- Vivienne Newton Gray, from a 1946 newspaper
- Born: Vivienne E. Newton February 24, 1917 Teague, Texas, U.S.
- Died: November 25, 1988 (age 71) Marshall, Texas, U.S.
- Occupation(s): Teacher, social worker, Methodist missionary
- Known for: Missionary teacher in Liberia, 1948 to 1974
- Relatives: Bennie Dee Warner (foster son)

= Vivienne Newton Gray =

American educator

Vivienne E. Newton Gray (February 24, 1917 – November 25, 1988) was an American educator and social worker. She was a Methodist missionary teacher in Liberia from 1948 to 1974. She was also an administrator at Wiley College in Texas.

==Early life and education==
Newton was born in Teague, Texas, the daughter of Andrew John Newton and Della Gibson Newton. Her father was a Methodist minister. She graduated from Wiley College, and earned a master's degree from Gammon Theological Seminary in Atlanta. She was a member of Delta Sigma Theta. She pursued further studies at Cornell University and the Boston University School of Theology.

==Career==
As a young woman, Gray was a member of the Women's Division of Christian Service staff of the United Methodist Church, working on projects in Wisconsin and Florida. In Liberia, Gray founded and ran a school at Gbarnga, and taught adult literacy and public health classes. She was named Liberia Teacher of the Year for 1968. She and her husband received the Liberian Star medal in 1974, for their services in Liberia.

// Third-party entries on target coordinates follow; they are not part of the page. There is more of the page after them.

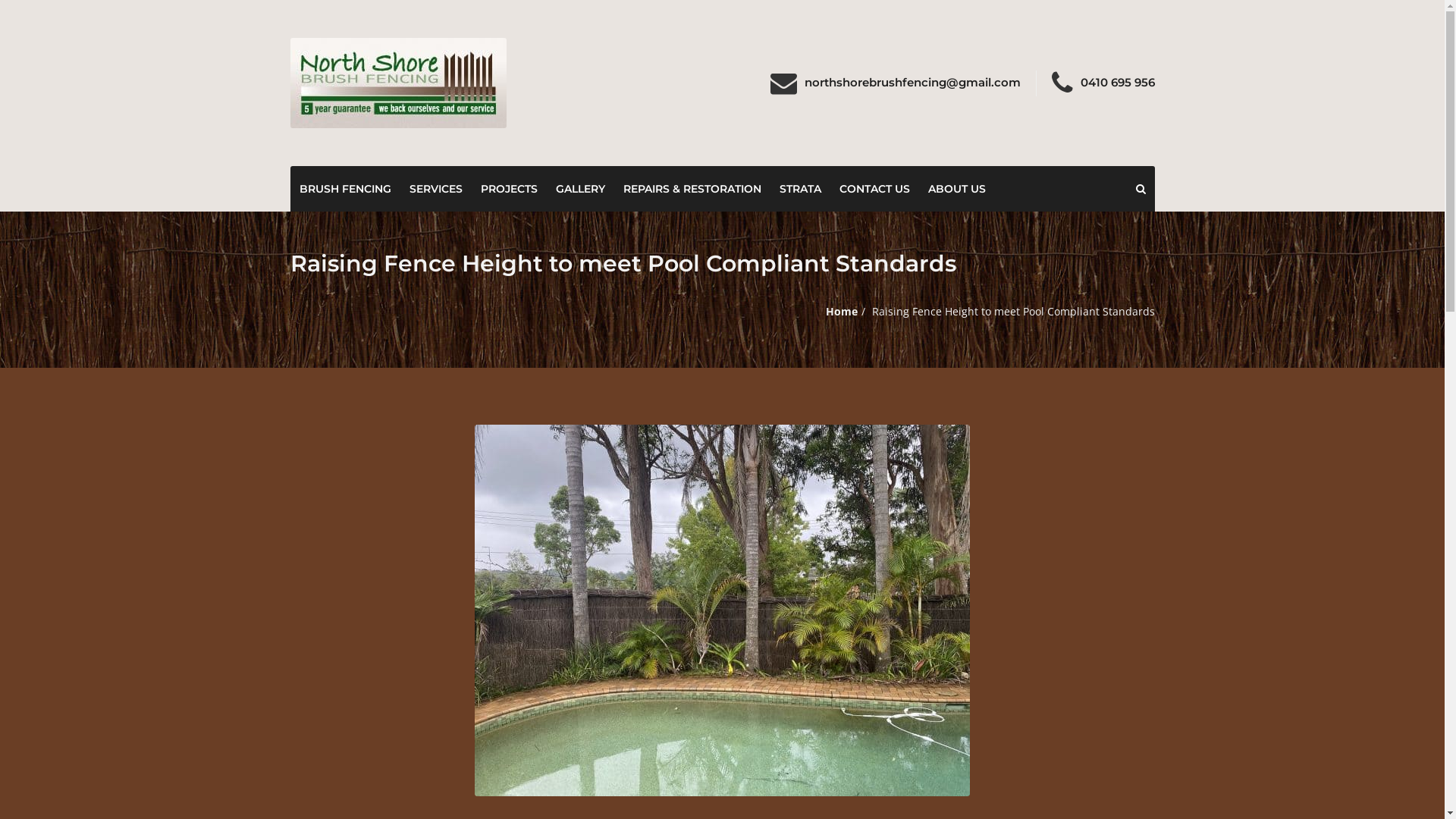
Home Element type: text (840, 310)
SERVICES Element type: text (435, 188)
CONTACT US Element type: text (873, 188)
BRUSH FENCING Element type: text (344, 188)
GALLERY Element type: text (579, 188)
PROJECTS Element type: text (508, 188)
STRATA Element type: text (800, 188)
REPAIRS & RESTORATION Element type: text (692, 188)
ABOUT US Element type: text (956, 188)
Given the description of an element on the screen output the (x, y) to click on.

Gray was director of admissions and alumni affairs at Wiley College in her later years. She frequently spoke at Methodist meetings and at women's club gatherings.

==Personal life==
Newton married a fellow Gammon Theological Seminary alumnus and missionary, Ulysses Samuel Gray Sr. They had two children, and several foster children in Liberia, including Bennie Dee Warner, who became vice president of Liberia in 1977. She died in 1988, at the age of 71, at her home in Marshall, Texas.